Provided records
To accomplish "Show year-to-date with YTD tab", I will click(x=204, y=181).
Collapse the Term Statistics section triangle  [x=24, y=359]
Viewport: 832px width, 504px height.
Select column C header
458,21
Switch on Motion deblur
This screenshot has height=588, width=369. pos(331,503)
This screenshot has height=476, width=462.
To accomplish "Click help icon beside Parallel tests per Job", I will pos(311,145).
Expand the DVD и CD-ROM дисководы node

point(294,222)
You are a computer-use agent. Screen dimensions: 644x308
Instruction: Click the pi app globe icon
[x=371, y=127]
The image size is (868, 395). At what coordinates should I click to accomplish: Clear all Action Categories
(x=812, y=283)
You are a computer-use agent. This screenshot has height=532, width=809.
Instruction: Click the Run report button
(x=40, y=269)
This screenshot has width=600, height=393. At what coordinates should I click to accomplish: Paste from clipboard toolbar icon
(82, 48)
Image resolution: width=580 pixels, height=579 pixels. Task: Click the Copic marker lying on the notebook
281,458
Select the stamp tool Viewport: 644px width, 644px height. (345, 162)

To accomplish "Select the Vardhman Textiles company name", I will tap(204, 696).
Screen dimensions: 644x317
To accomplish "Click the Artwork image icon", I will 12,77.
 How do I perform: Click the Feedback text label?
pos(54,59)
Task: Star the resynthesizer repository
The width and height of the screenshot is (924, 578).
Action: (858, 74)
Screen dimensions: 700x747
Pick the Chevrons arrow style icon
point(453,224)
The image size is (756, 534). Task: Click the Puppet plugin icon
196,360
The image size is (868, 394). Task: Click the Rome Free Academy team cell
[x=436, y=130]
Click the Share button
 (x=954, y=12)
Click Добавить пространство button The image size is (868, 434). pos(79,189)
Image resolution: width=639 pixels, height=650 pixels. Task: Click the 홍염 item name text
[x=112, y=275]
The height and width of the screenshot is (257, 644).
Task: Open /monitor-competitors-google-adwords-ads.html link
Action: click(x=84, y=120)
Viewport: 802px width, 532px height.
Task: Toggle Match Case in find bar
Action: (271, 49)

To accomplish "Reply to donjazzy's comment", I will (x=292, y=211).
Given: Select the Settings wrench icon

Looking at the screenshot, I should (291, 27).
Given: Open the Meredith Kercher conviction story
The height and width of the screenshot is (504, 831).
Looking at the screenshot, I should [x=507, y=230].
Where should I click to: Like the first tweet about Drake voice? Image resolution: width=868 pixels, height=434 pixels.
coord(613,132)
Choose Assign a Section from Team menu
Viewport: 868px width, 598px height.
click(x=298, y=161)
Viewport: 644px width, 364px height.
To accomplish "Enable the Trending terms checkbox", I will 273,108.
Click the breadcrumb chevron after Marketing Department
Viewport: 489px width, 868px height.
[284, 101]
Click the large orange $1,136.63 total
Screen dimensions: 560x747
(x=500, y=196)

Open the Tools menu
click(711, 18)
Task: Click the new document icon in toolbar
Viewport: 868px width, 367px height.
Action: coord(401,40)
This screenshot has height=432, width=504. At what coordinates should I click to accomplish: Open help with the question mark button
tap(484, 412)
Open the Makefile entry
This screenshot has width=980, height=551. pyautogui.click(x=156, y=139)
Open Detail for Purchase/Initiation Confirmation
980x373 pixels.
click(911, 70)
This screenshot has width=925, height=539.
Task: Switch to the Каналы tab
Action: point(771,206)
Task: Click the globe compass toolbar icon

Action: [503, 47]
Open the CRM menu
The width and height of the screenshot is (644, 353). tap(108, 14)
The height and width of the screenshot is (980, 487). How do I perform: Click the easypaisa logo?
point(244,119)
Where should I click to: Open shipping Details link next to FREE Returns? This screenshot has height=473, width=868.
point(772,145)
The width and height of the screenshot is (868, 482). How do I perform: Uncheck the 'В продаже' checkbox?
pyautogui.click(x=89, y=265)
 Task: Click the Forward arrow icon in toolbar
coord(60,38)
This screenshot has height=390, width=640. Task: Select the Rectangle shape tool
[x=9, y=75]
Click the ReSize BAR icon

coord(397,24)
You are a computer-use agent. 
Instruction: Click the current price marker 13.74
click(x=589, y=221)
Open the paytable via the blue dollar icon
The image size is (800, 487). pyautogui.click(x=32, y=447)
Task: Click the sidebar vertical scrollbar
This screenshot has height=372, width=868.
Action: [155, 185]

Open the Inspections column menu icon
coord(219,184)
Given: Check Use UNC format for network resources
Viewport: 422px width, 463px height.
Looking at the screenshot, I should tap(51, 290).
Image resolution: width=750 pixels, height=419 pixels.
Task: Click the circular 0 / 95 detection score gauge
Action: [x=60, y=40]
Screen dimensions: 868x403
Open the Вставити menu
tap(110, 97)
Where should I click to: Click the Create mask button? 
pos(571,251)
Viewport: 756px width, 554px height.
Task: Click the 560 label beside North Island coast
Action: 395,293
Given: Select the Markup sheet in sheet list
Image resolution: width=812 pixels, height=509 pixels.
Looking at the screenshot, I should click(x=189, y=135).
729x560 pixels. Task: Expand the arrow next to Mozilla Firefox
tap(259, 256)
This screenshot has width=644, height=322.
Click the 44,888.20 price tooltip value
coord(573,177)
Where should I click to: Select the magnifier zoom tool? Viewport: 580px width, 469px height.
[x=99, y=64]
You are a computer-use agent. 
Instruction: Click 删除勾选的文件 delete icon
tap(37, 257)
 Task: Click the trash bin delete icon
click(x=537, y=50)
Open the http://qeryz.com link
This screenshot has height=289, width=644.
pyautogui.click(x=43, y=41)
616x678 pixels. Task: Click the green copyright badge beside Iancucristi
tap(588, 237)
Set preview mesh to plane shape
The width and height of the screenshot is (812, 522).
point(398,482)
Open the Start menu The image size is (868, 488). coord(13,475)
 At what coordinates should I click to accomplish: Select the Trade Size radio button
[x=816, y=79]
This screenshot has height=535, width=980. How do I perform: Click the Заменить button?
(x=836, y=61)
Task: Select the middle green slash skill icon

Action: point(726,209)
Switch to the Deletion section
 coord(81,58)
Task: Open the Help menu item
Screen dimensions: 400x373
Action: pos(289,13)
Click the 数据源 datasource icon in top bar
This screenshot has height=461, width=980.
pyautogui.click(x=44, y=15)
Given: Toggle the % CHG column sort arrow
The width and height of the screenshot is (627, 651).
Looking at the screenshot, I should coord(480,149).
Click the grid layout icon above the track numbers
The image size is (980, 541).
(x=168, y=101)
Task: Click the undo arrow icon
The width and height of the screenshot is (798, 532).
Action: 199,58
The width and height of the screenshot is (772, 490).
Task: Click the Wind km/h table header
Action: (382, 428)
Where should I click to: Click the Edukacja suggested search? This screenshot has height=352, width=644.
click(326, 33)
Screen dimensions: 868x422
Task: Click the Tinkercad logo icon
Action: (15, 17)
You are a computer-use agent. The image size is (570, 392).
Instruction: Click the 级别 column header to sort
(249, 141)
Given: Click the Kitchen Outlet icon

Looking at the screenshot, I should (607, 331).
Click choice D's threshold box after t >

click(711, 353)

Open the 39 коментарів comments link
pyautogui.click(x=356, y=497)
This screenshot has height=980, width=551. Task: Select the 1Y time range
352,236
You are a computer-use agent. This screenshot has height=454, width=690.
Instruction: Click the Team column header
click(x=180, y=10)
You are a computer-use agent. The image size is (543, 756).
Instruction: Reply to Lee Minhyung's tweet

Assignment
A verbatim restatement of all the entries above is required.

Expected output
To accomplish "Show year-to-date with YTD tab", I will click(x=204, y=181).
Collapse the Term Statistics section triangle  [x=24, y=359]
Viewport: 832px width, 504px height.
Select column C header
458,21
Switch on Motion deblur
This screenshot has height=588, width=369. pos(331,503)
This screenshot has height=476, width=462.
To accomplish "Click help icon beside Parallel tests per Job", I will pos(311,145).
Expand the DVD и CD-ROM дисководы node

point(294,222)
You are a computer-use agent. Screen dimensions: 644x308
Instruction: Click the pi app globe icon
[x=371, y=127]
The image size is (868, 395). At what coordinates should I click to accomplish: Clear all Action Categories
(x=812, y=283)
You are a computer-use agent. This screenshot has height=532, width=809.
Instruction: Click the Run report button
(x=40, y=269)
This screenshot has width=600, height=393. At what coordinates should I click to accomplish: Paste from clipboard toolbar icon
(82, 48)
Image resolution: width=580 pixels, height=579 pixels. Task: Click the Copic marker lying on the notebook
281,458
Select the stamp tool Viewport: 644px width, 644px height. (345, 162)

To accomplish "Select the Vardhman Textiles company name", I will tap(204, 696).
Screen dimensions: 644x317
To accomplish "Click the Artwork image icon", I will 12,77.
 How do I perform: Click the Feedback text label?
pos(54,59)
Task: Star the resynthesizer repository
The width and height of the screenshot is (924, 578).
Action: (858, 74)
Screen dimensions: 700x747
Pick the Chevrons arrow style icon
point(453,224)
The image size is (756, 534). Task: Click the Puppet plugin icon
196,360
The image size is (868, 394). Task: Click the Rome Free Academy team cell
[x=436, y=130]
Click the Share button
 (x=954, y=12)
Click Добавить пространство button The image size is (868, 434). pos(79,189)
Image resolution: width=639 pixels, height=650 pixels. Task: Click the 홍염 item name text
[x=112, y=275]
The height and width of the screenshot is (257, 644).
Task: Open /monitor-competitors-google-adwords-ads.html link
Action: click(x=84, y=120)
Viewport: 802px width, 532px height.
Task: Toggle Match Case in find bar
Action: (271, 49)

To accomplish "Reply to donjazzy's comment", I will (x=292, y=211).
Given: Select the Settings wrench icon

Looking at the screenshot, I should (291, 27).
Given: Open the Meredith Kercher conviction story
The height and width of the screenshot is (504, 831).
Looking at the screenshot, I should [x=507, y=230].
Where should I click to: Like the first tweet about Drake voice? Image resolution: width=868 pixels, height=434 pixels.
coord(613,132)
Choose Assign a Section from Team menu
Viewport: 868px width, 598px height.
click(x=298, y=161)
Viewport: 644px width, 364px height.
To accomplish "Enable the Trending terms checkbox", I will 273,108.
Click the breadcrumb chevron after Marketing Department
Viewport: 489px width, 868px height.
[284, 101]
Click the large orange $1,136.63 total
Screen dimensions: 560x747
(x=500, y=196)

Open the Tools menu
click(711, 18)
Task: Click the new document icon in toolbar
Viewport: 868px width, 367px height.
Action: coord(401,40)
This screenshot has height=432, width=504. At what coordinates should I click to accomplish: Open help with the question mark button
tap(484, 412)
Open the Makefile entry
This screenshot has width=980, height=551. pyautogui.click(x=156, y=139)
Open Detail for Purchase/Initiation Confirmation
980x373 pixels.
click(911, 70)
This screenshot has width=925, height=539.
Task: Switch to the Каналы tab
Action: point(771,206)
Task: Click the globe compass toolbar icon

Action: [503, 47]
Open the CRM menu
The width and height of the screenshot is (644, 353). tap(108, 14)
The height and width of the screenshot is (980, 487). How do I perform: Click the easypaisa logo?
point(244,119)
Where should I click to: Open shipping Details link next to FREE Returns? This screenshot has height=473, width=868.
point(772,145)
The width and height of the screenshot is (868, 482). How do I perform: Uncheck the 'В продаже' checkbox?
pyautogui.click(x=89, y=265)
 Task: Click the Forward arrow icon in toolbar
coord(60,38)
This screenshot has height=390, width=640. Task: Select the Rectangle shape tool
[x=9, y=75]
Click the ReSize BAR icon

coord(397,24)
You are a computer-use agent. 
Instruction: Click the current price marker 13.74
click(x=589, y=221)
Open the paytable via the blue dollar icon
The image size is (800, 487). pyautogui.click(x=32, y=447)
Task: Click the sidebar vertical scrollbar
This screenshot has height=372, width=868.
Action: [155, 185]

Open the Inspections column menu icon
coord(219,184)
Given: Check Use UNC format for network resources
Viewport: 422px width, 463px height.
Looking at the screenshot, I should tap(51, 290).
Image resolution: width=750 pixels, height=419 pixels.
Task: Click the circular 0 / 95 detection score gauge
Action: [x=60, y=40]
Screen dimensions: 868x403
Open the Вставити menu
tap(110, 97)
Where should I click to: Click the Create mask button? 
pos(571,251)
Viewport: 756px width, 554px height.
Task: Click the 560 label beside North Island coast
Action: 395,293
Given: Select the Markup sheet in sheet list
Image resolution: width=812 pixels, height=509 pixels.
Looking at the screenshot, I should click(x=189, y=135).
729x560 pixels. Task: Expand the arrow next to Mozilla Firefox
tap(259, 256)
This screenshot has width=644, height=322.
Click the 44,888.20 price tooltip value
coord(573,177)
Where should I click to: Select the magnifier zoom tool? Viewport: 580px width, 469px height.
[x=99, y=64]
You are a computer-use agent. 
Instruction: Click 删除勾选的文件 delete icon
tap(37, 257)
 Task: Click the trash bin delete icon
click(x=537, y=50)
Open the http://qeryz.com link
This screenshot has height=289, width=644.
pyautogui.click(x=43, y=41)
616x678 pixels. Task: Click the green copyright badge beside Iancucristi
tap(588, 237)
Set preview mesh to plane shape
The width and height of the screenshot is (812, 522).
point(398,482)
Open the Start menu The image size is (868, 488). coord(13,475)
 At what coordinates should I click to accomplish: Select the Trade Size radio button
[x=816, y=79]
This screenshot has height=535, width=980. How do I perform: Click the Заменить button?
(x=836, y=61)
Task: Select the middle green slash skill icon

Action: point(726,209)
Switch to the Deletion section
 coord(81,58)
Task: Open the Help menu item
Screen dimensions: 400x373
Action: pos(289,13)
Click the 数据源 datasource icon in top bar
This screenshot has height=461, width=980.
pyautogui.click(x=44, y=15)
Given: Toggle the % CHG column sort arrow
The width and height of the screenshot is (627, 651).
Looking at the screenshot, I should coord(480,149).
Click the grid layout icon above the track numbers
The image size is (980, 541).
(x=168, y=101)
Task: Click the undo arrow icon
The width and height of the screenshot is (798, 532).
Action: 199,58
The width and height of the screenshot is (772, 490).
Task: Click the Wind km/h table header
Action: (382, 428)
Where should I click to: Click the Edukacja suggested search? This screenshot has height=352, width=644.
click(326, 33)
Screen dimensions: 868x422
Task: Click the Tinkercad logo icon
Action: (15, 17)
You are a computer-use agent. The image size is (570, 392).
Instruction: Click the 级别 column header to sort
(249, 141)
Given: Click the Kitchen Outlet icon

Looking at the screenshot, I should (607, 331).
Click choice D's threshold box after t >

click(711, 353)

Open the 39 коментарів comments link
pyautogui.click(x=356, y=497)
This screenshot has height=980, width=551. Task: Select the 1Y time range
352,236
You are a computer-use agent. This screenshot has height=454, width=690.
Instruction: Click the Team column header
click(x=180, y=10)
You are a computer-use agent. The image size is (543, 756).
Instruction: Reply to Lee Minhyung's tweet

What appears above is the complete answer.